Everything from the line containing "The height and" to the last line of the listing below should be restated exactly, both ends included, with nothing added and the pictures omitted.
• • • •
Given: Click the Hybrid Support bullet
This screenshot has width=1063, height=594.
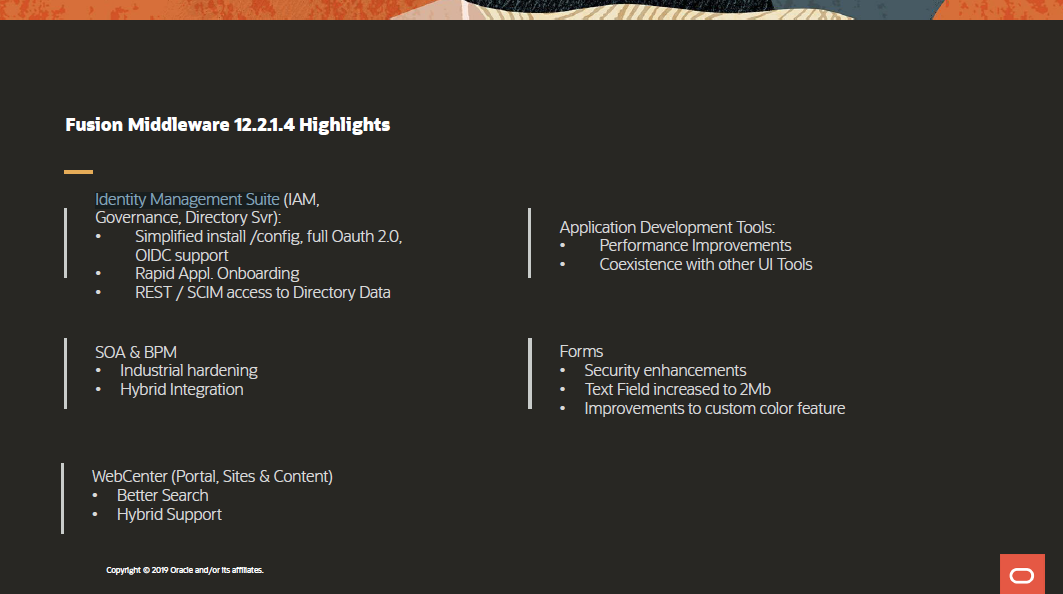Looking at the screenshot, I should tap(169, 514).
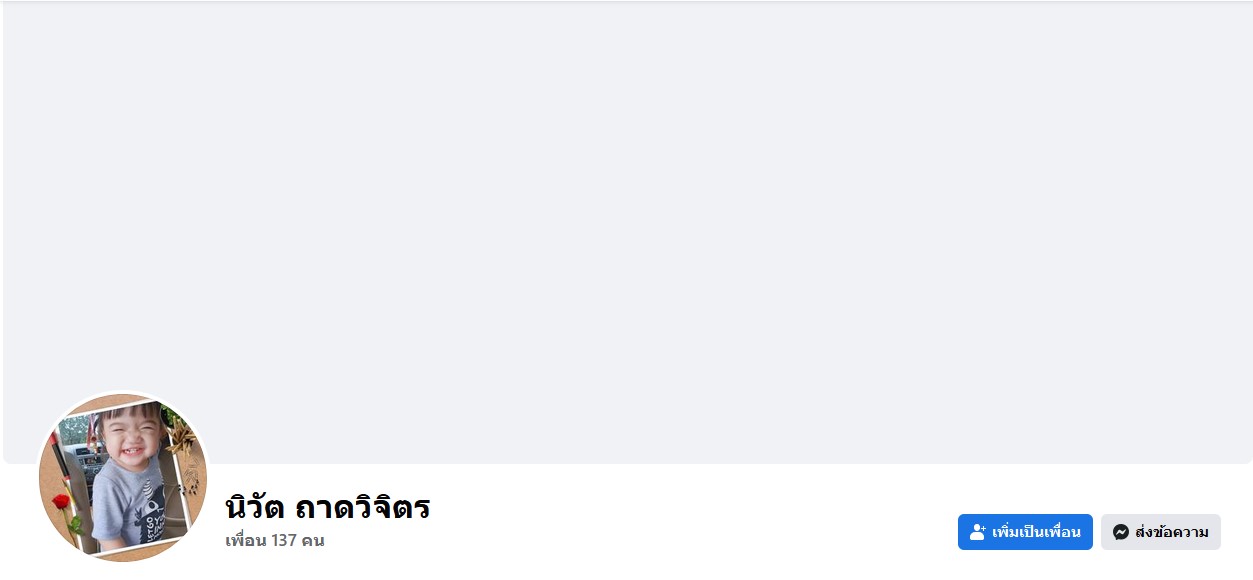1253x580 pixels.
Task: Open the 137 friends list link
Action: tap(275, 541)
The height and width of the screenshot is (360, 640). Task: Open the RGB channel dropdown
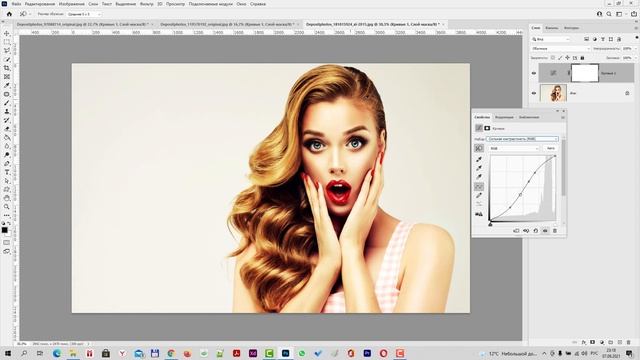coord(514,148)
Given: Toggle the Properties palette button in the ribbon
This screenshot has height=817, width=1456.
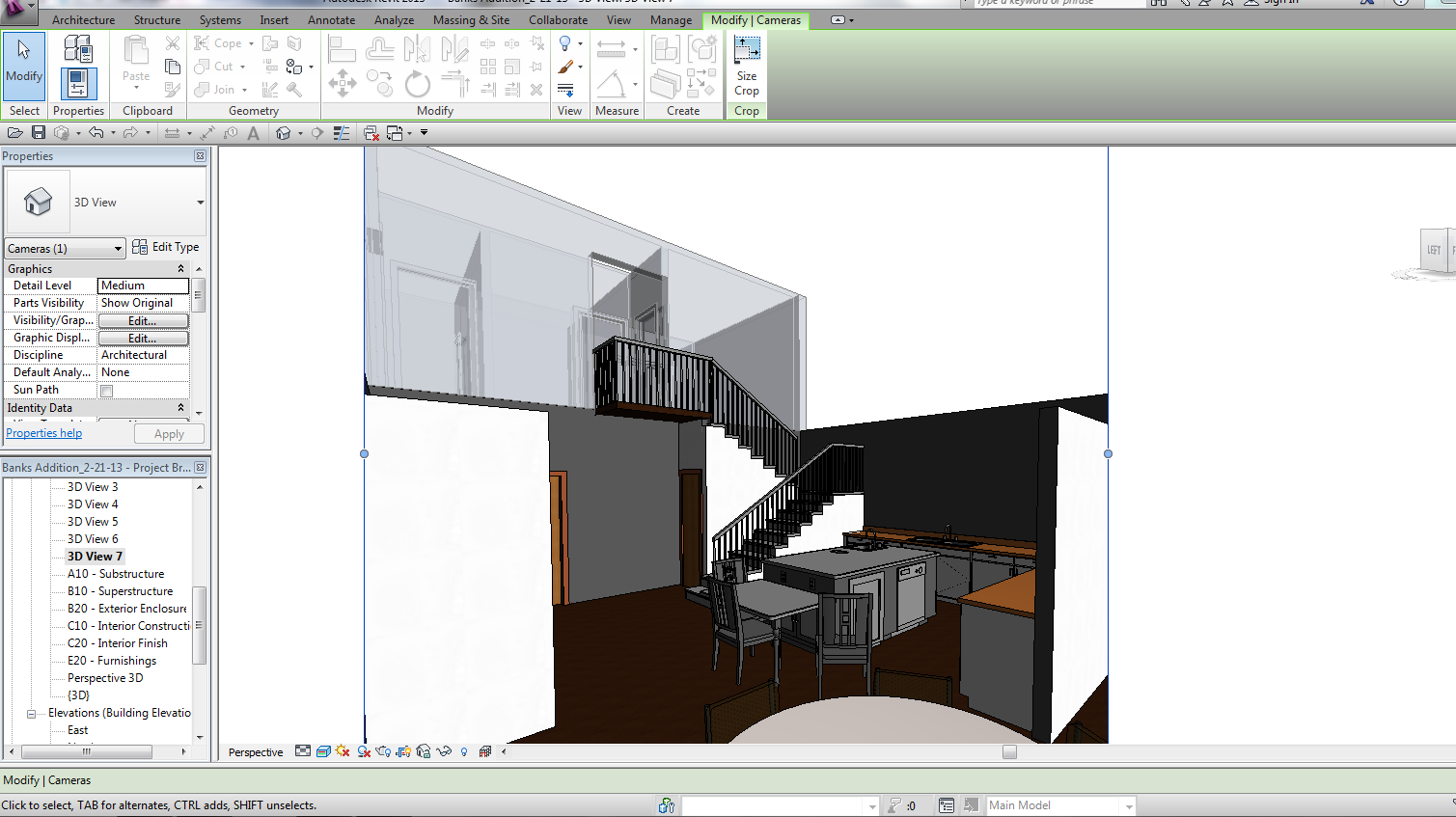Looking at the screenshot, I should click(78, 84).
• • • •
Response area:
The height and width of the screenshot is (360, 640). Task: Open the RGB channel dropdown
coord(514,148)
Given: Toggle the Properties palette button in the ribbon
This screenshot has height=817, width=1456.
Looking at the screenshot, I should click(78, 84).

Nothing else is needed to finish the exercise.